Über den Tellerrand geschaut: Neue Runde "Europa macht Schule" an der Josefschule
„Kag yil oldu Saymadim köyden gögeli Mevsimler ...“ Das war Türkisch und ist der Anfang eines populären Liedes, das die Mädchen und Jungen der Klasse 4b der Josefschule an diesem Tag gemeinsam singen wollen.
In großen Lettern steht es an der Tafel. Aufgeschrieben hat es Bleda Çifter (20). In seiner Heimat Istanbul studiert er Wirtschaftsingenieurwesen, an der Kupferdreher Grundschule aber ist er zurzeit Lehrer auf Probe und eine Art Mini-Botschafter für sein Heimatland.
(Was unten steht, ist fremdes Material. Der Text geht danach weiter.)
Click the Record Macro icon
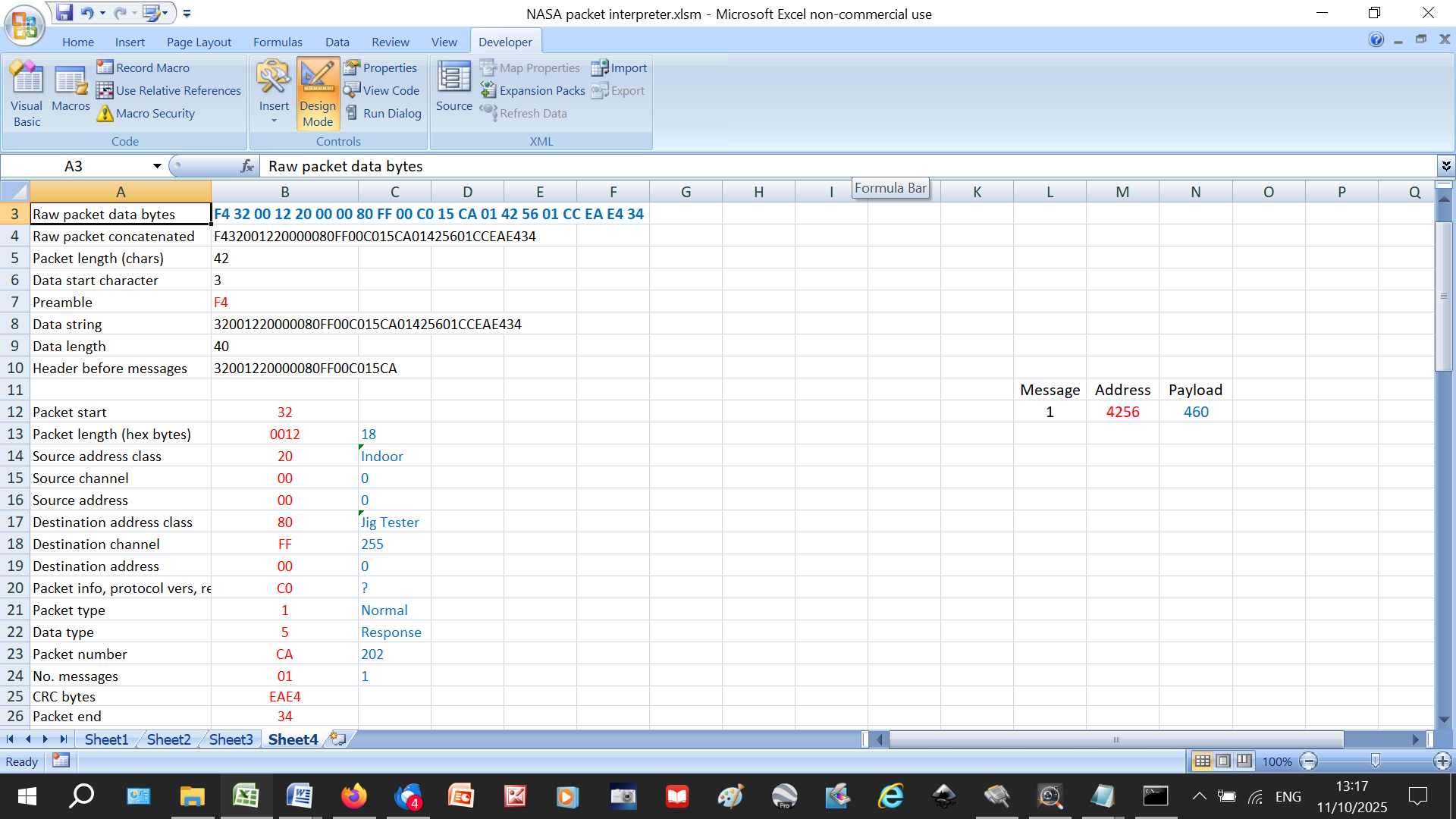Viewport: 1456px width, 819px height. click(x=105, y=67)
Erneut heißt es „Europa macht Schule“ an der Byfanger Straße 20. Über das Erasmus-Programm des Deutschen Akademischen Austauschdienstes (DAAD) kommen Studierende aus aller europäischen Herren Länder an die „Jole“ - und das jetzt schon im dritten Jahr. Junge Leute, z.B. aus Italien, England und der Ukraine haben die Kinder schon kennengerlernt und mit ihnen ihr Heimatland - geografisch, sprachlich, kulturell und oft auch kulinarisch. Der Europa-Unterricht ist immer eine Art Universal-Fach.
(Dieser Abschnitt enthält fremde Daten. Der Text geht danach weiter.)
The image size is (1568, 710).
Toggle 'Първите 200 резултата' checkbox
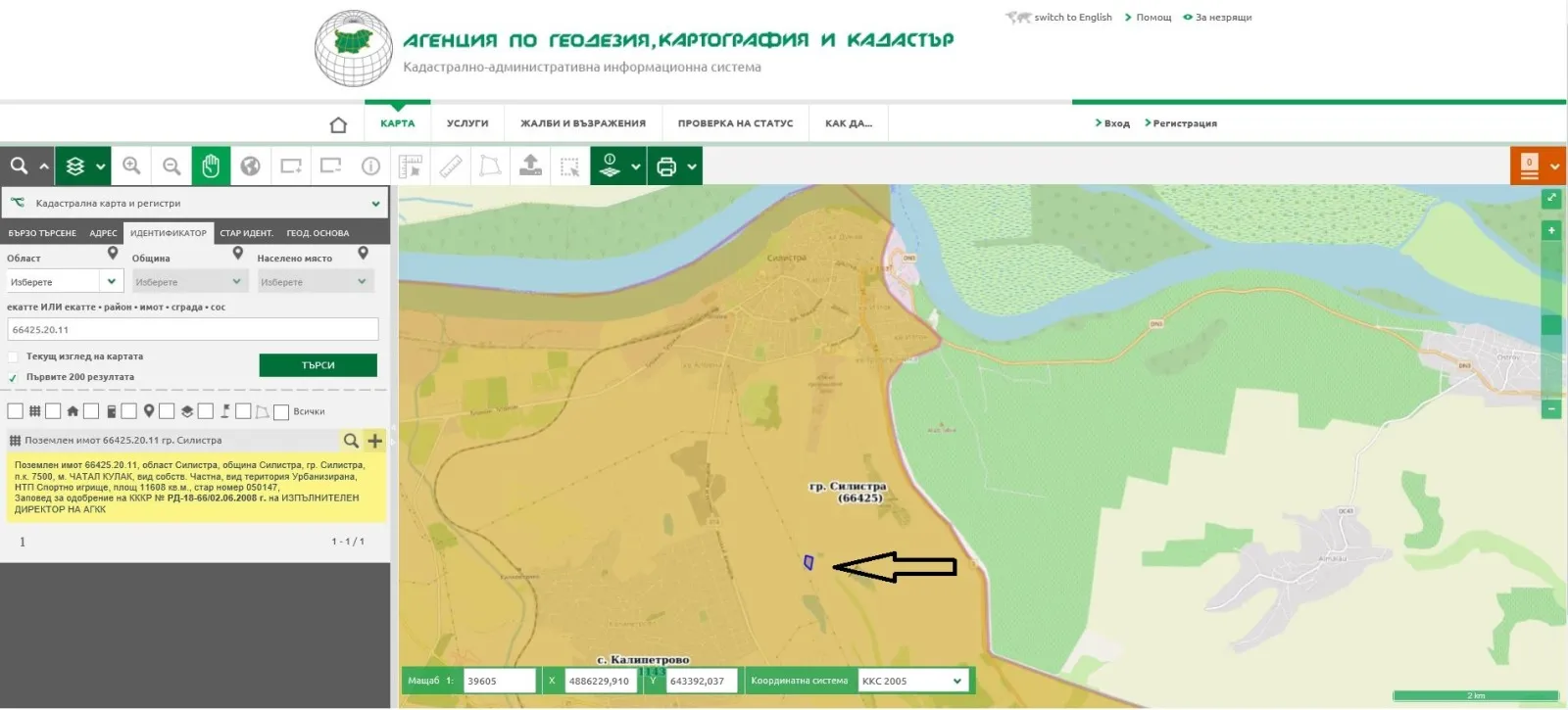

„Die Klasse zeigt Neugier und Offenheit für ihren europäischen Gast und dessen Heimatland“, steht auf einer Urkunde an der Wand des Klassenzimmers, die die Kinder vom DAAD bekommen haben. Im Falle von Bleda kann man sogar von Eurasien sprechen, schließlich liegt seine Heimatstadt Istanbul auf zwei Kontinenten gleichzeitig.
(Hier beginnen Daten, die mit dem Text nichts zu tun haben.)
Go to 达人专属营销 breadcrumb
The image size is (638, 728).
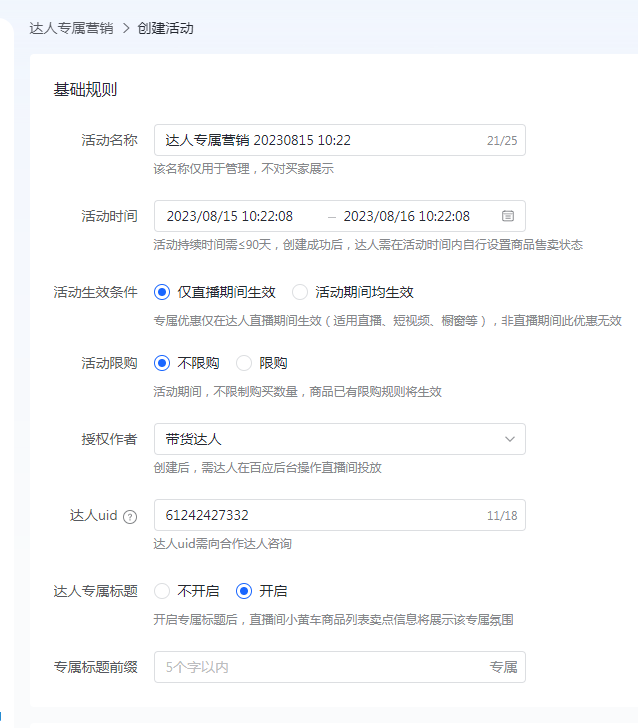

An diesem Morgen verspätet sich der eurasische Gast ein wenig. Draußen ist es mal wieder ziemlich glatt und Bledas Studentenwohnung liegt nicht mal eben um die Ecke, sondern in Duisburg. Kein Problem: Schülerin Zeynep springt als Ersatzlehrerin ein und geht mit den Mitschülern das Lied von der Tafel - „Aradasim Esek“ - schon einmal durch. Ihr Türkisch ist ebenso einwandfrei wie ihr Deutsch und die Klassenkameraden machen ihre Sache ganz passabel.
Großes Hallo dann, als Bleda den Klassenraum betritt und gleich in medias res geht. Gemeinsam singt man jetzt noch einmal das Lied von der Tafel, das der 20-Jährige den Kindern am Vortag dort hingeschrieben hat. „Das Lied handelt vom Abschiednehmen. Zwei Freunde gehen auseinander und der eine wartet vergeblich darauf, dass der andere ihm schreibt“, erklärt Bleda. „Er beschimpft den Freund: ‚Ich vermisse dich so, du Esel‘.“
In fünf Minuten von Europa nach Asien
Bleda ist zufrieden mit der Gesangsleistung „seiner“ Schüler. „Das war schon ganz gut gesungen, nur etwas zu leise“, sagt er und die Kinder schmunzeln. Mit Inhalten wie diesem Lied möchte der Student „ein bisschen Spaß in den Unterricht“ bringen.
Weiter geht‘s in Bledas Stunde mit Landeskunde: Der Projektor wirft ein Foto nach dem anderen an die Wand über der Tafel. Heute geht es um Istanbul, die einzige Stadt der Welt, die sich auf zwei Kontinenten gleichzeitig befindet. Bleda zeigt Bilder von den Brücken, die über die Meerenge - den Bospurus - gehen. „Da kommt man in fünf Minuten von Europa nach Asien“, sagt er.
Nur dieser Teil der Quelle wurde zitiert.